Fluvial-deltaic strata of the Albian-Cenomanian Nanushuk Formation form the top of a thick wedge of basinal to alluvial depositional systems extending from the Chukchi Sea eastward to the central North Slope. These systems record the west-to-east filling of a large foreland basin formed in response to north-vergent thrust loading of continental crust starting in Late Jurassic time. The marine part of the Nanushuk along the south side of its outcrop belt includes thick parasequences that consist, in ascending order, of burrowed mudstone and bioturbated HCS sandstone, recording deposition in storm wave-influenced lower shoreface and delta-front settings.
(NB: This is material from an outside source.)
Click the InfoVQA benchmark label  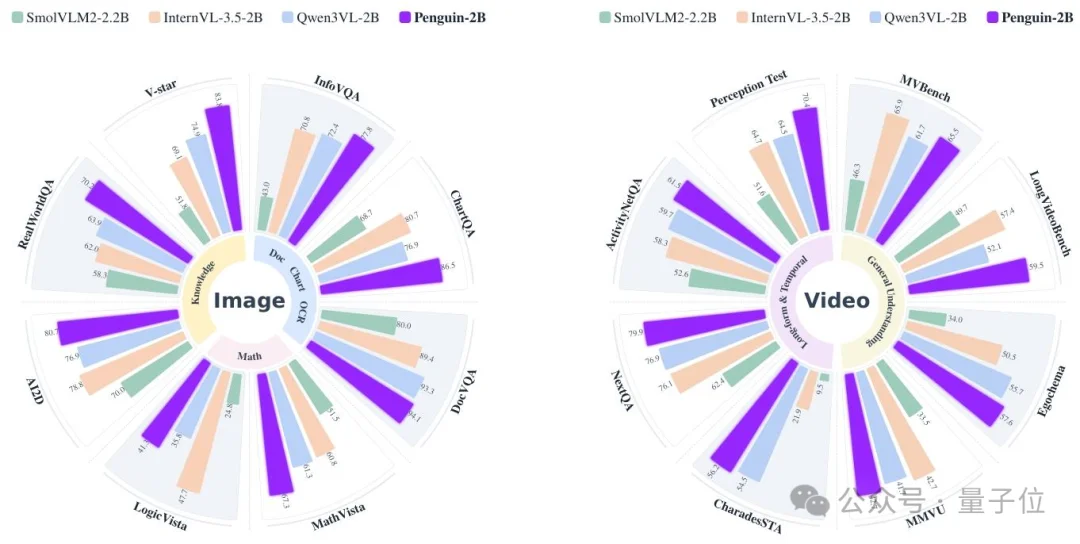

Parasequences are characterized by subtle facies differentiation and sequence boundaries are cryptic. This facies motif continues upward to the base of the marine-nonmarine transition, where parasequences are capped by a variety of nearshore and marginal-marine facies and display significant facies differentiation, recording deposition in upper shoreface/delta-front to backshore settings. In the northern part of the outcrop belt, the marine Nanushuk includes thinner parasequences that consist, in ascending order, of burrowed mudstone, interbedded mudstone and HCS sandstone, bioturbated HCS sandstone, and amalgamated HCS and SCS sandstone, recording deposition in storm-influenced offshore transition through shoreface/delta-front settings. Parasequences are characterized by pronounced facies differentiation. Abrupt facies dislocations from offshore to upper shoreface facies and offshore transition to fluvial channel sandstone facies are associated with prominent sequence boundaries, and are characteristic of the uppermost Nanushuk in this part of the outcrop belt. These relations suggest the possibility of significant shelf bypassing to supply deepwater systems in latest Albian and Cenomanian time.